As a solo attorney, I do nearly all my own Internet marketing. I avoid buying links, but throughout 2017 I’ve definitely done some guest posting outreach. That is, I’ve compensated people, companies, or agencies to help me find blogs and sites that will publish content I created and give me a mention– a backlink.

Throughout 2017, I also experimented a bit with some services from The Hoth to attempt to increase the visibility of some of my guest posts. They offer a “boost” service called the Hoth Boost for second-tier backlinks and secondary properties. The concept is that guest post backlinks to your site may have high Moz Domain Authority (DA), but they typically have low Moz Page Authority (PA). So these “boosts” are advertised as “small” (“50 Posts on High DA Sites”) or “large” (“250 High DA Posts”) which link to your guest post backlinks. In other words, these are links for your links.

The Hoth says the boost links are from “high DA” pages, but interestingly-enough they make you affirm prior to placing your order that you are pointing them to second-tier or secondary-properties and not directing them at your “money site” (your main website). This is a bit strange because– if links are good and these specific links are good– why wouldn’t you want them pointing directly at your site?

The Hoth Boost

My Experiment with Hoth Boost

I use both Moz and Ahrefs for tracking SEO work. But I actually tend to use Ahrefs more. Ahrefs picks up many backlinks that Moz misses. Also, Ahrefs is much faster to discover links.
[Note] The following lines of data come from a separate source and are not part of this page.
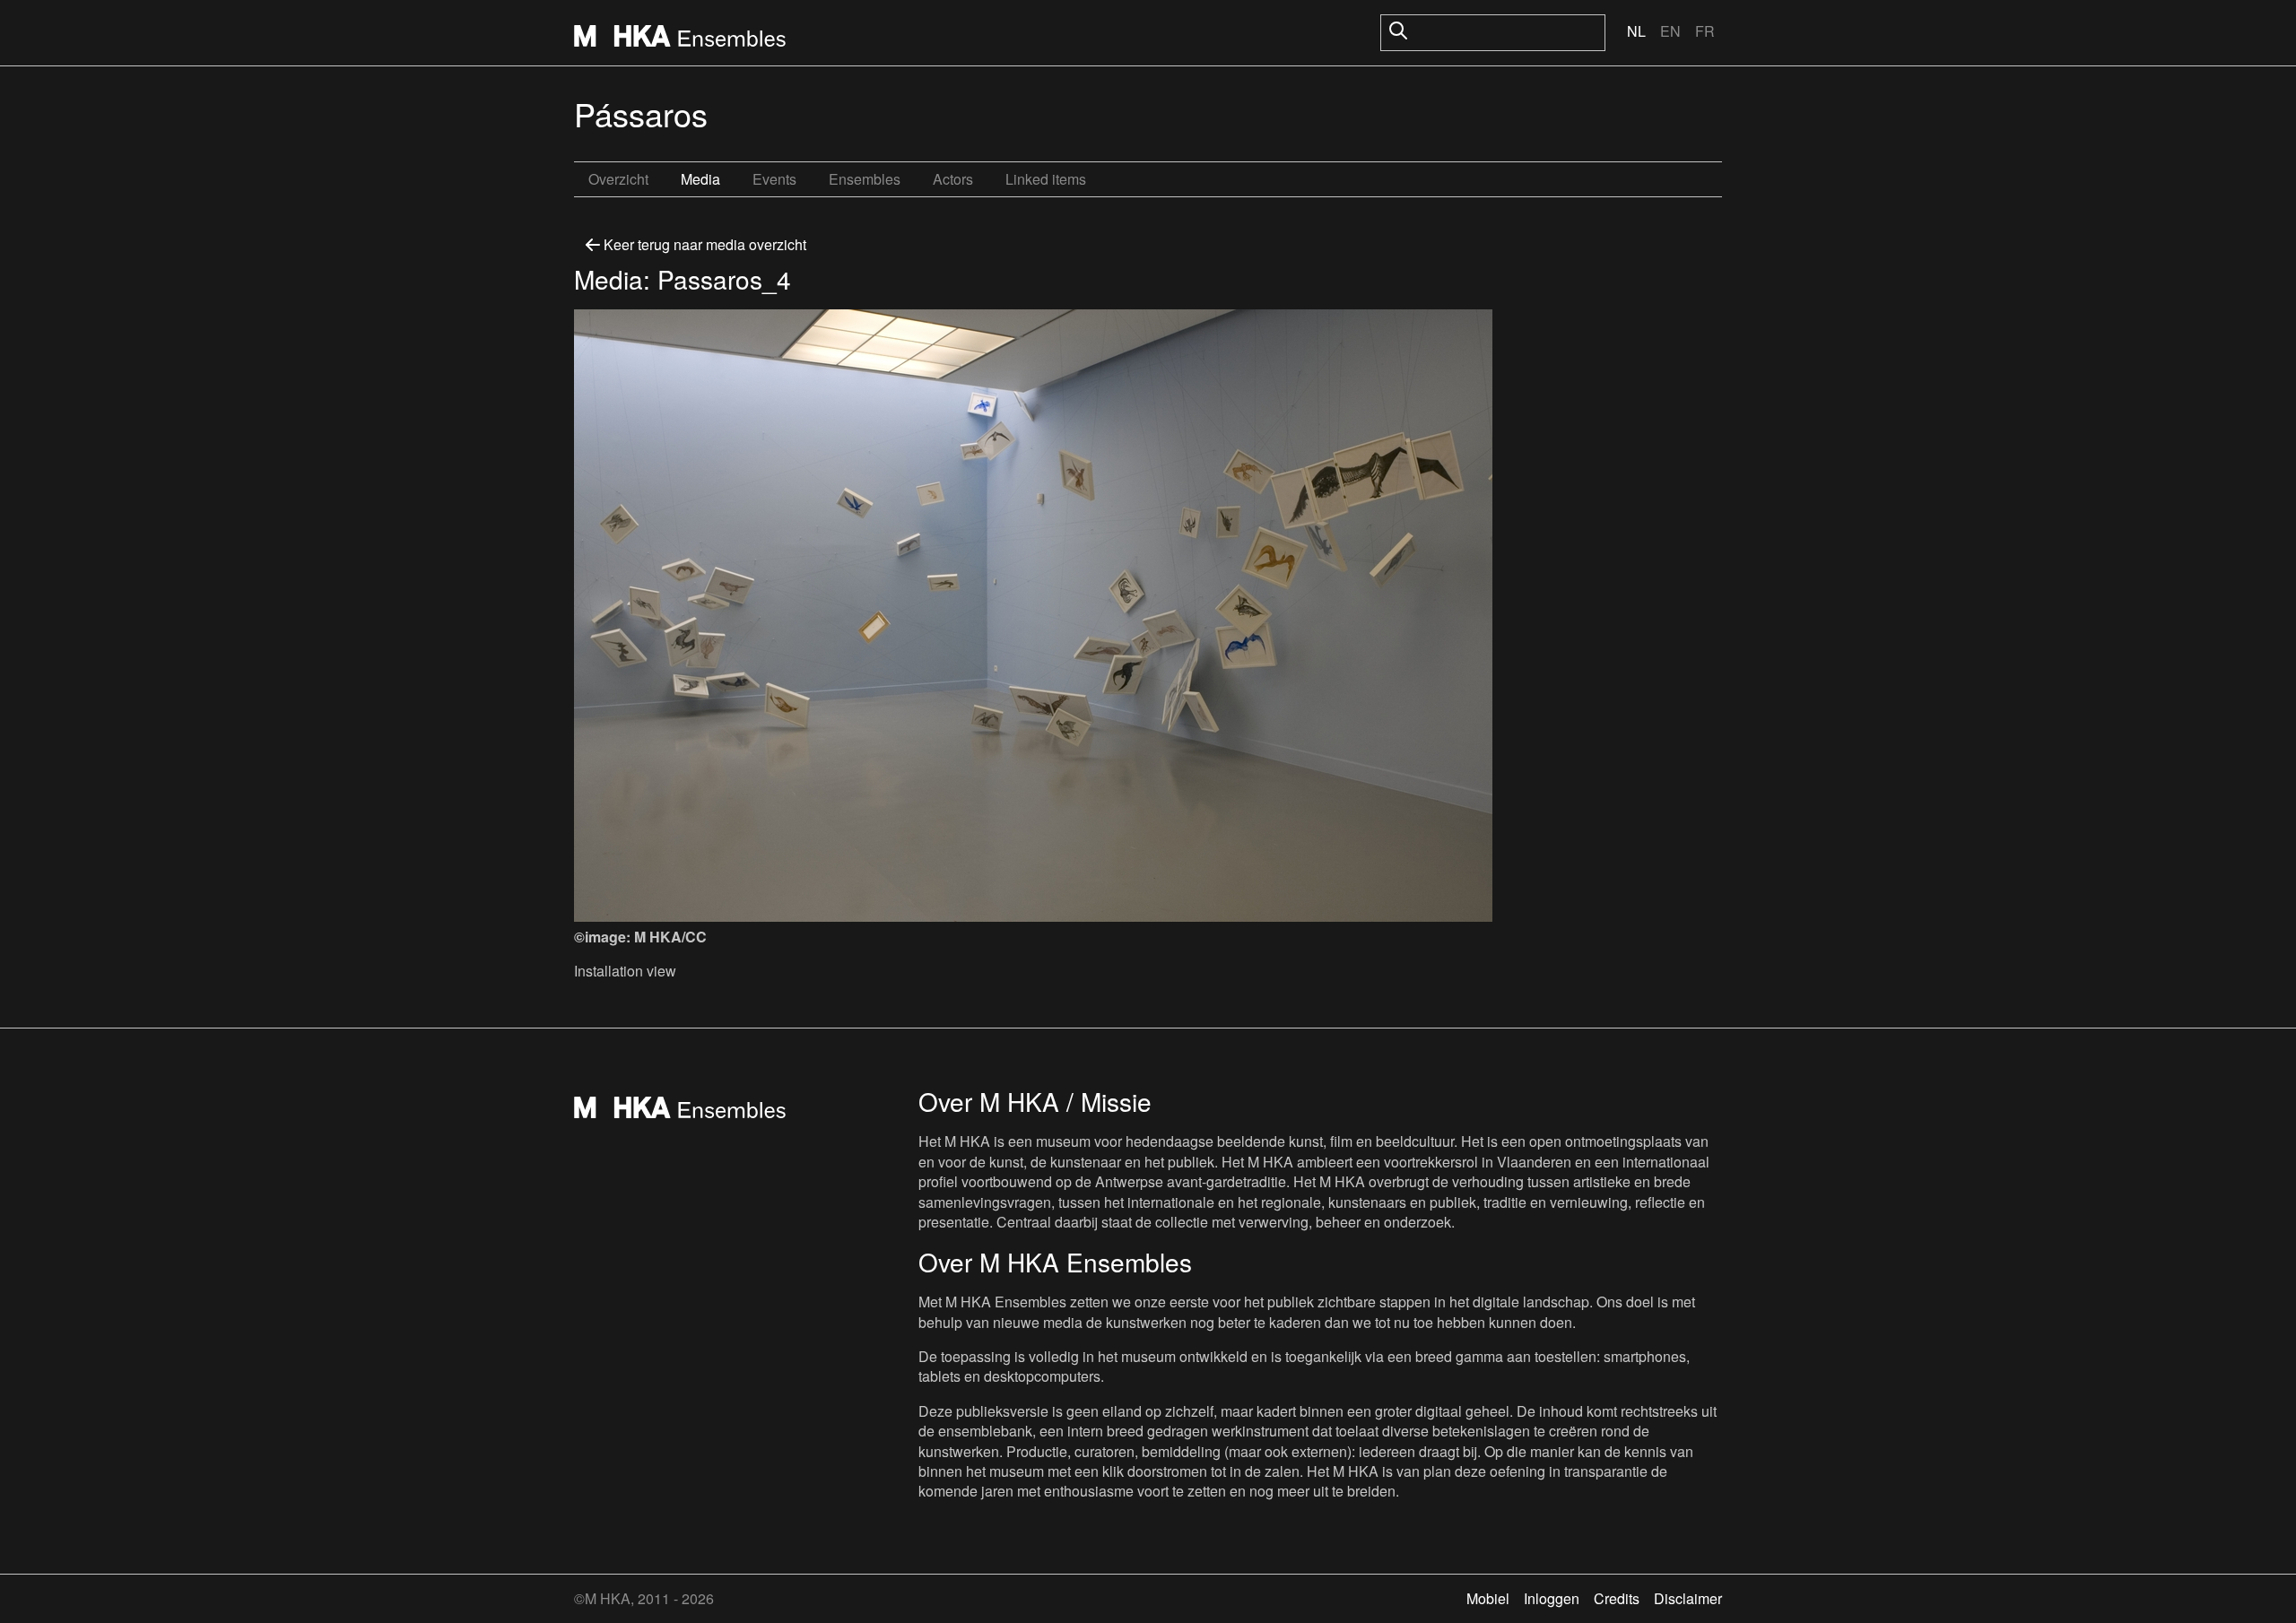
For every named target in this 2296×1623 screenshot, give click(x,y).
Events (774, 179)
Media (700, 179)
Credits (1616, 1598)
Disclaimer (1688, 1598)
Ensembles (864, 179)
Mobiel (1487, 1598)
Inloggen (1551, 1598)
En (1670, 31)
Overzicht (618, 179)
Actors (953, 179)
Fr (1705, 31)
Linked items (1045, 179)
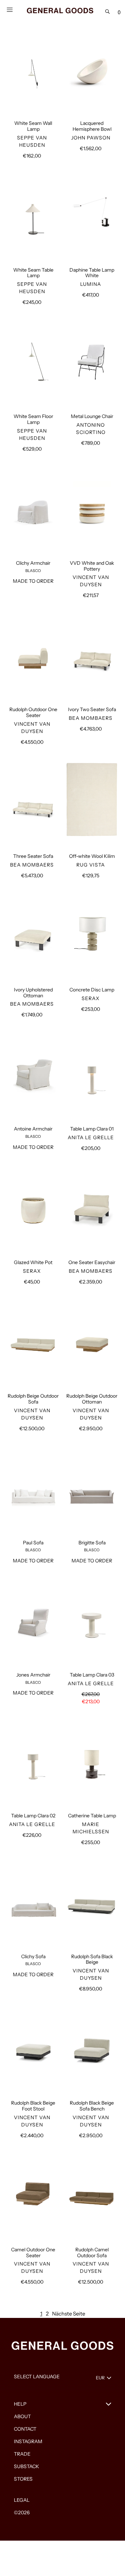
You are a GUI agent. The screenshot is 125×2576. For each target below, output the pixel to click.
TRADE (22, 2454)
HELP (20, 2404)
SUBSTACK (26, 2466)
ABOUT (22, 2416)
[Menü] (9, 9)
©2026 (22, 2512)
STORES (23, 2479)
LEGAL (22, 2500)
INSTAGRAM (28, 2441)
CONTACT (25, 2429)
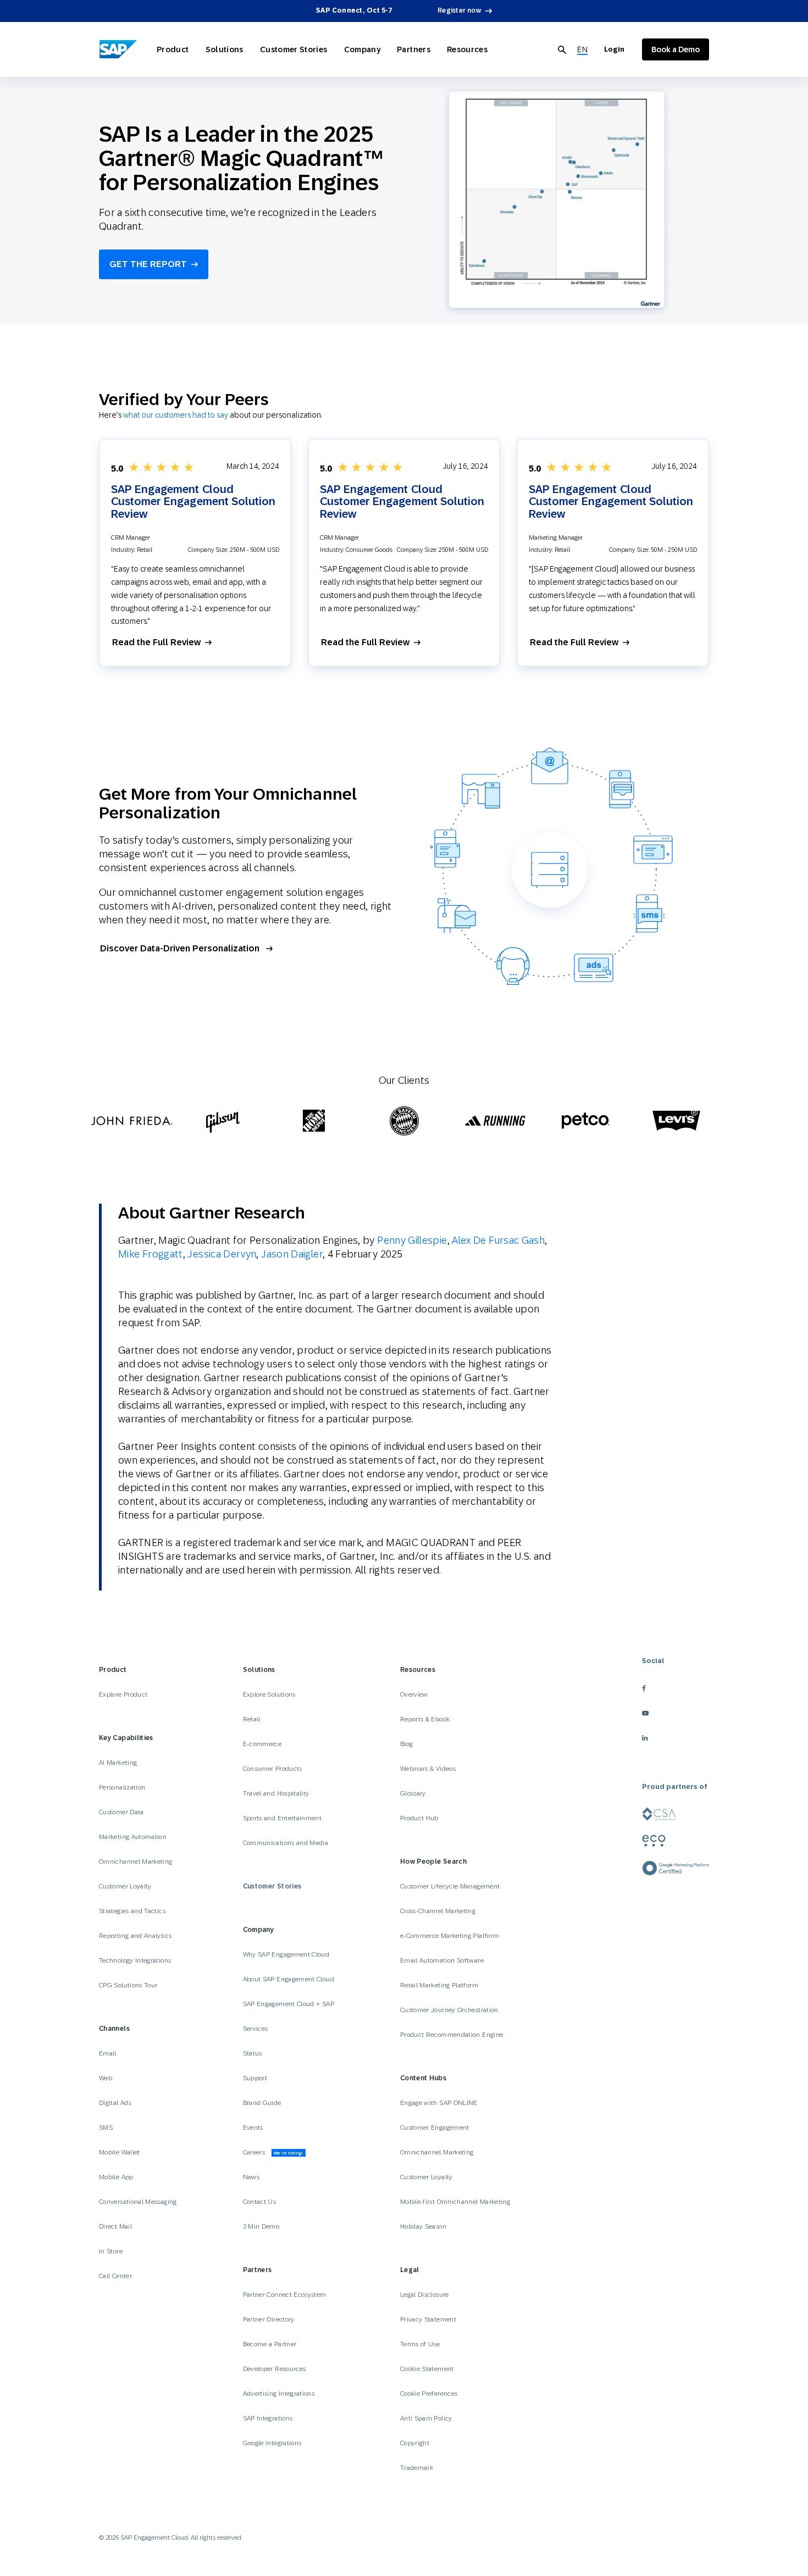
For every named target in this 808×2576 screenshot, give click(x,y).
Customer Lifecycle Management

My first boost order was for a small boost (50 links) pointed at one site. Months later, I placed orders for two small additional Hoth boosts and pointed them at two different secondary properties (50 links per site). I also had one other secondary-property function as a control group. I didn’t do any SEO or backlink work to this site at all.

Using Ahrefs, I then tracked the progress of these four secondary properties for any changes in Domain Ranking (DR) or URL Ranking (UR) over several months.

Here were my observations:

  • There was an increase in UR for all three secondary properties that were boosted. The increase averaged 16 points, but was temporary. See below.
  • There was actually a decrease in DR for all three secondary properties that were boosted. The decrease averaged 1 point.
  • Any increase in UR that was measured, was substantially lost within months. The net increase in UR over time was only 2 points. I believe this is due to many of the boost links (which are relatively low-quality) being deleted.
  • The control group did not show any increase or decrease in DR or UR.
  • There was no appreciable or detectable increase in traffic or organic SERP position for the boosted properties.

What’s the Verdict on the Hoth Boost?

Well, the Hoth advertises the boost as being able to “Double The Value Of Your Links.” This claim is questionable. The example they cite is for a page that went from a Moz Page Authority (PA) score of 16 to 48. Now, while Ahrefs and Moz use different ranking scales, I still did not see anything like this advertised increase. There was an almost statistically insignificant rise in UR, but an actual slight decrease in DR over time. The benefit of the short-term “boost,” is lost within about six months.

For the money, the boost packages certainly look tempting. But based on the results I measured, it’s difficult to argue that they are effective in raising the value of any guest posts.